June 19 2013 Latest news:
By Russell Cook
Tuesday, January 8, 2013
A CHARITY boss yesterday warned people to be wary of tricksters after he fell victim to a scam e-mail claiming to be from Suffolk lottery winners Adrian and Gillian Bayford, offering him £1.5m for his organisation.
Tony Gearing, the founder and trustee of YOPEY (Young People of the Year), said he was embarrassed to have been duped and called on people to be alert to the false e-mails.
The 53-year-old, who is based in Stradishall, had written to the Bayfords in September after the Haverhill couple, who won £148.6million on the EuroMillions jackpot, indicated that they wanted to share their win with family, friends and childrens’ charities.
He said: “YOPEY promotes young positive role models to inspire the younger generation to give to the community so I thought they might like to consider us.
“By mid-December I had not had a reply so I visited their shop and left my card.
“An e-mail arrived within a week so I really thought it was a genuine response to my approach as it appeared to come from a personal email address of Adrian Bayford.
“Thankfully I realised it was a scam when further e-mails started to arrive purporting to be from a bank in the Ukraine.
“I immediately stopped replying and contacted Barclays, YOPEY’s bank.
“I feel like a plonker for believing this scam and responding to the e-mail with details of the charity I run.

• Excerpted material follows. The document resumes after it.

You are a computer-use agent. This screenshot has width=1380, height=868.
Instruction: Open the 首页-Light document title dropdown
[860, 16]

But the scammer’s timing was perfect.”
The email said that Mr and Mrs Bayford were happy to hear from Mr Gearing.
It said: “We plan to take care of the needs of our immediate family members and make some of our friends millionaires because we believe in making others comfortable and happy like us.
“My wife and I have assist the local fire department, the Red Cross, Haiti, some hospitals majorly involved in cancer treatment and some other charity organizations in Africa, Asia and Europe that fight cancer, Alzheimer’s and diabetes.”

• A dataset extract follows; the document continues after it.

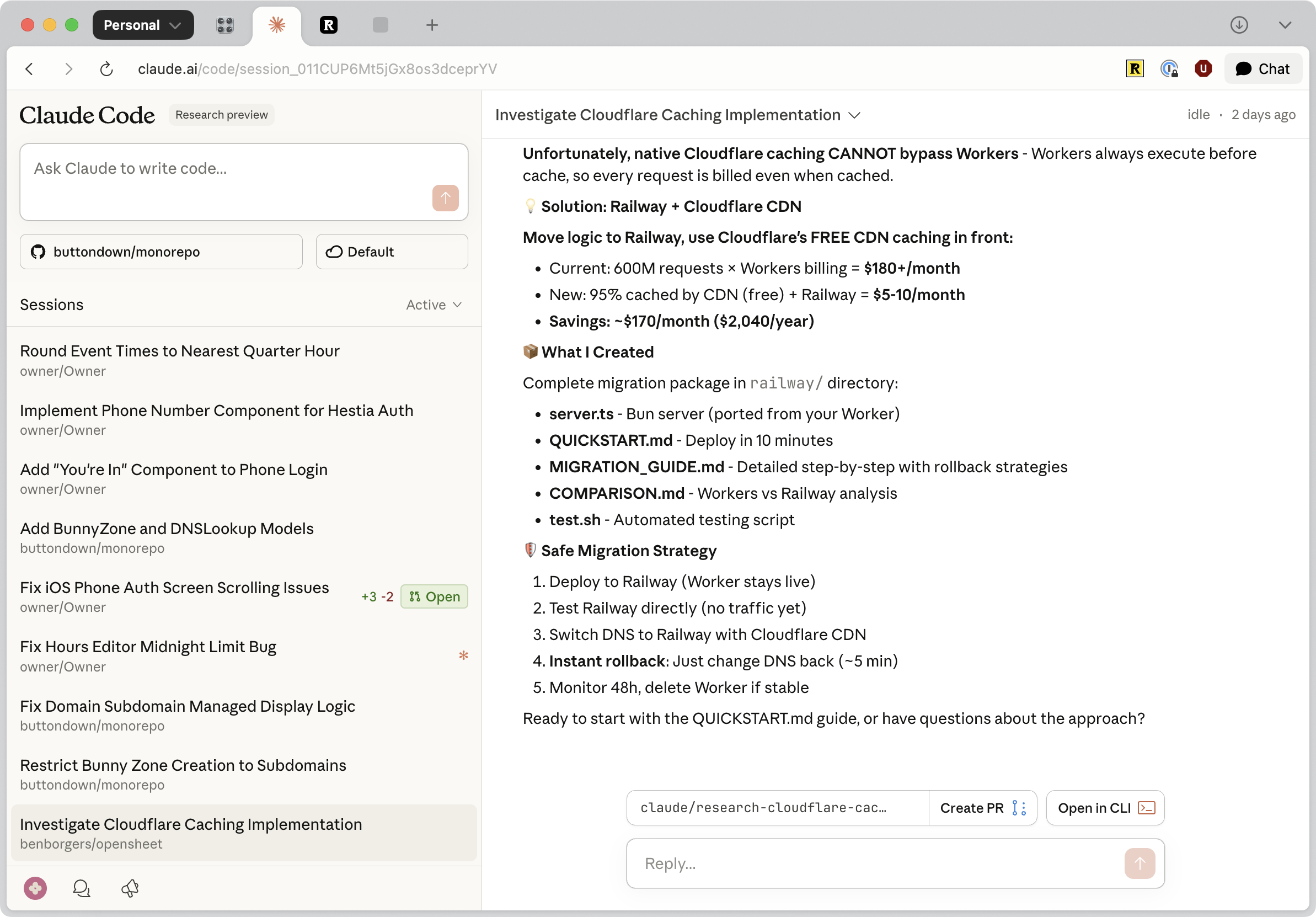Screen dimensions: 1316x917
Task: Click the downloads arrow icon in browser toolbar
Action: [x=1239, y=25]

It went on to say that Mr Gearing’s details had been submitted to their bank in Ukraine and awaited confirmation and further information from him in order to release the £1.5m
Mr Gearing, a father of four, said: “I just want people to be aware of this and not to be so susceptible as I was and put my charity at risk.
“I hope anyone who receives these e-mails will immediately pass them to their bank and the police to hopefully track down the fraudsters, who are using the good name of a local family to try to rip people off.”
Barclays Bank acted swiftly to put Mr Gearing’s mind at ease and warned that the scammers may possibly target people living in the Bayfords’ area to make the scam seem even more believable.